Provided material ::
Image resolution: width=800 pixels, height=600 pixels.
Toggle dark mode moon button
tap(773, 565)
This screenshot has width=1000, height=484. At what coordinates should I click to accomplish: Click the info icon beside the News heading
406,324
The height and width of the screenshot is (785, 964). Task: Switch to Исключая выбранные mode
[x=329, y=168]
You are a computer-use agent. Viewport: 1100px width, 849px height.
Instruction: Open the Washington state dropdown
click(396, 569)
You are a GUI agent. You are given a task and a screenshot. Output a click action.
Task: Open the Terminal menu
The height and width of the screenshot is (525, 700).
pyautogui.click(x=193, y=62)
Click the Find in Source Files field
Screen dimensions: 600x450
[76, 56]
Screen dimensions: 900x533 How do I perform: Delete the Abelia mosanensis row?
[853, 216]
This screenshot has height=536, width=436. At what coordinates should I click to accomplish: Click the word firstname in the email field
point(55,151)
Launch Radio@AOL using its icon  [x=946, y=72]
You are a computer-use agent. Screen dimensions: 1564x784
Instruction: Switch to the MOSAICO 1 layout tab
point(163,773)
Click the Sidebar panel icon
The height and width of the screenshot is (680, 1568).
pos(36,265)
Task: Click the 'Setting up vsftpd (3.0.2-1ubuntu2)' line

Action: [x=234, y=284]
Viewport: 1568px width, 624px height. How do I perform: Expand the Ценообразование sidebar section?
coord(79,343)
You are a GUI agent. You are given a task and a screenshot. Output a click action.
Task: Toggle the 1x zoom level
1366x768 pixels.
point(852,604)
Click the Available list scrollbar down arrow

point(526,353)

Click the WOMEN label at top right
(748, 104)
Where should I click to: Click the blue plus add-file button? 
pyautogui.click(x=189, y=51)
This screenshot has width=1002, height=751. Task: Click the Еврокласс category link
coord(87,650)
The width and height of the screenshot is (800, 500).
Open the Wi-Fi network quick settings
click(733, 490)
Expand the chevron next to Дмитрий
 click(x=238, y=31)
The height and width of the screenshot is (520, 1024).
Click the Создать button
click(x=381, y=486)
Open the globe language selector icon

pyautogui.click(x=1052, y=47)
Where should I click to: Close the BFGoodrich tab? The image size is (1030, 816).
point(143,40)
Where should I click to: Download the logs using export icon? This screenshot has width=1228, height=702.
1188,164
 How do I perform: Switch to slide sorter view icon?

Work order :: Reproduce the entries above exactly, starting at their first line and finishing with the line that contains "Click the Find in Source Files field".

The completed task ::
Image resolution: width=800 pixels, height=600 pixels.
Toggle dark mode moon button
tap(773, 565)
This screenshot has width=1000, height=484. At what coordinates should I click to accomplish: Click the info icon beside the News heading
406,324
The height and width of the screenshot is (785, 964). Task: Switch to Исключая выбранные mode
[x=329, y=168]
You are a computer-use agent. Viewport: 1100px width, 849px height.
Instruction: Open the Washington state dropdown
click(396, 569)
You are a GUI agent. You are given a task and a screenshot. Output a click action.
Task: Open the Terminal menu
The height and width of the screenshot is (525, 700).
pyautogui.click(x=193, y=62)
Click the Find in Source Files field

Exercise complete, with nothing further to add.